Stored dataset items:

=== Begin Enclosure ===

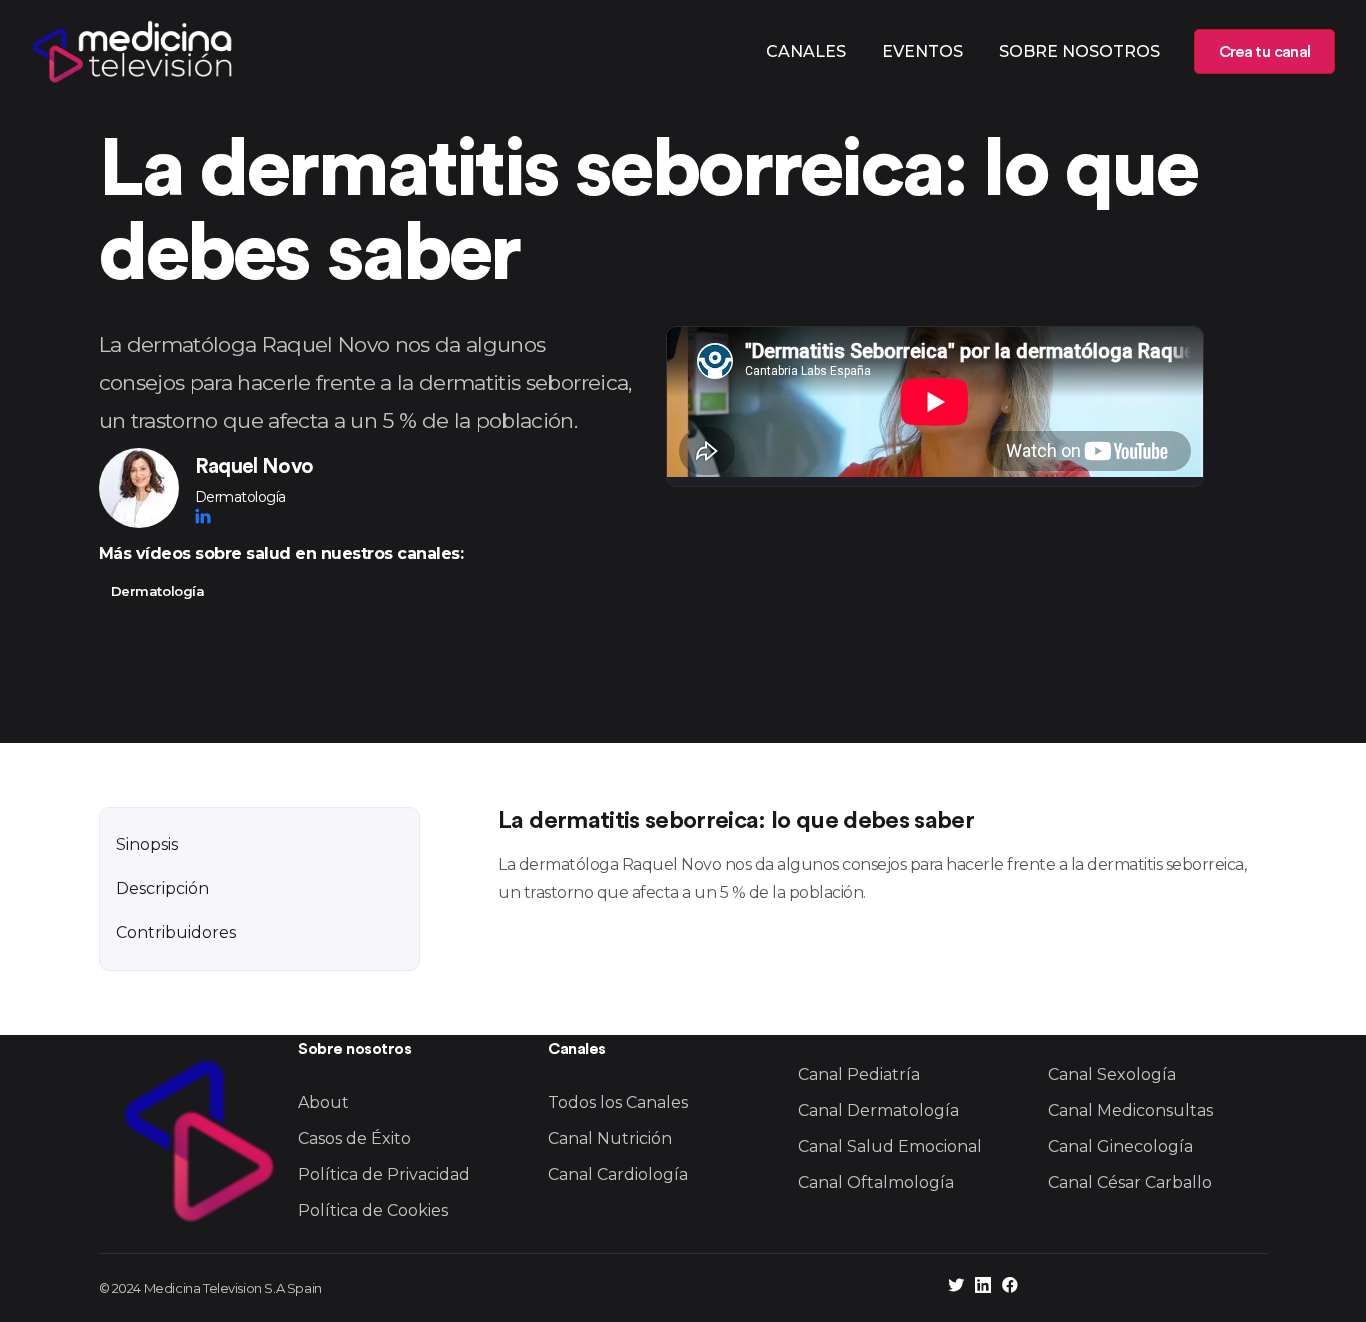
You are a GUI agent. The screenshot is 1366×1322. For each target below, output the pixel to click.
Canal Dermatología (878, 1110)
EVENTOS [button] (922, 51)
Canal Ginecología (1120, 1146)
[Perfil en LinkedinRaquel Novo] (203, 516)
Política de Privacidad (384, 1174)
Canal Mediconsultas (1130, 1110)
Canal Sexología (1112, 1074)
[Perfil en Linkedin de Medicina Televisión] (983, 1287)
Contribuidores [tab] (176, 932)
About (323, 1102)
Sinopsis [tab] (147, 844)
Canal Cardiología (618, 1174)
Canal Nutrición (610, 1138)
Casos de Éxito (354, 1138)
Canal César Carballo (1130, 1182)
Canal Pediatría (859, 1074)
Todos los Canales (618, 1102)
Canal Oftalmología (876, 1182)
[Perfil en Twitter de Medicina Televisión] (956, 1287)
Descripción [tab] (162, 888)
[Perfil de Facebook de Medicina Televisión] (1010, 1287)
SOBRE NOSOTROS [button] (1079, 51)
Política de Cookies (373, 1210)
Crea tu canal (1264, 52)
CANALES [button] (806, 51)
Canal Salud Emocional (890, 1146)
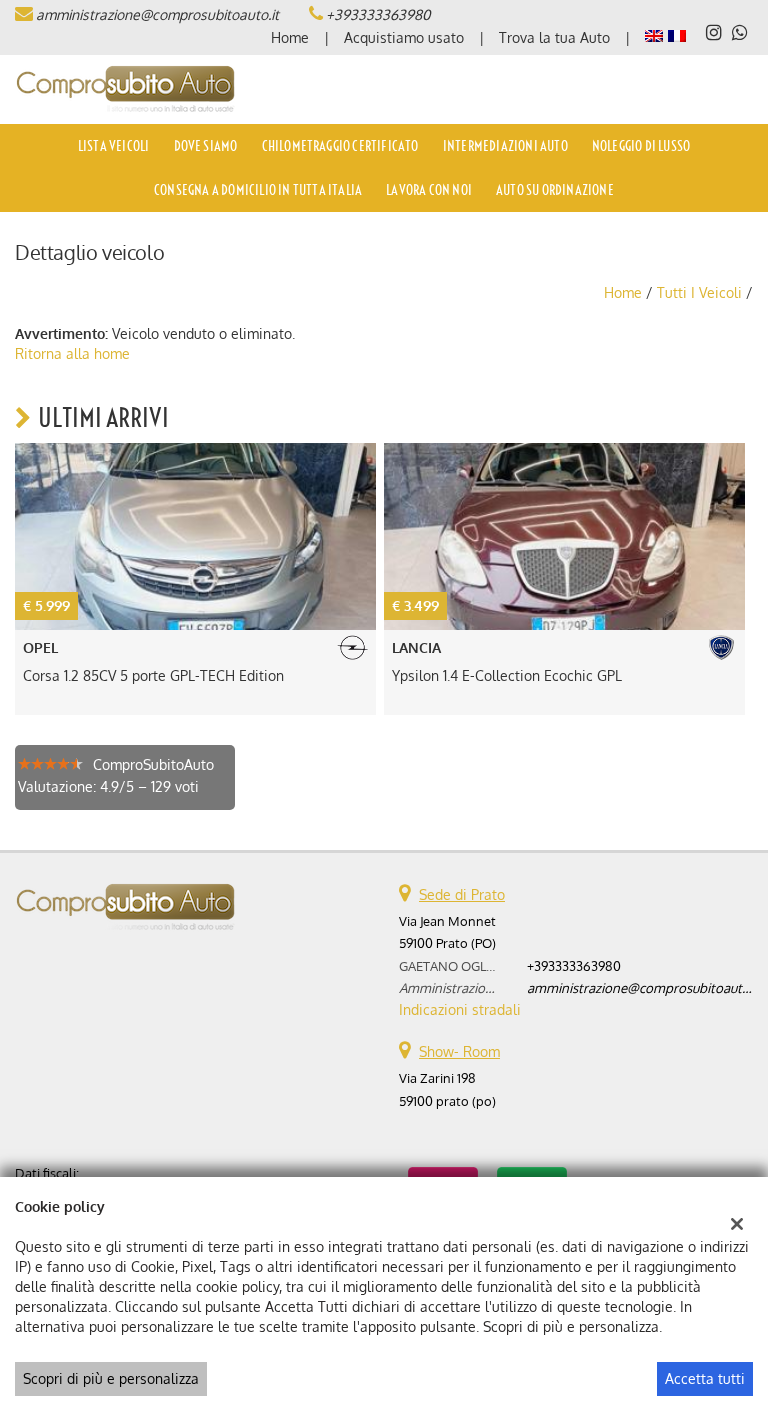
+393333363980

=== End Enclosure ===

Provide the number of lines in these entries that hold the word "Medicina", without any accompanying text.

3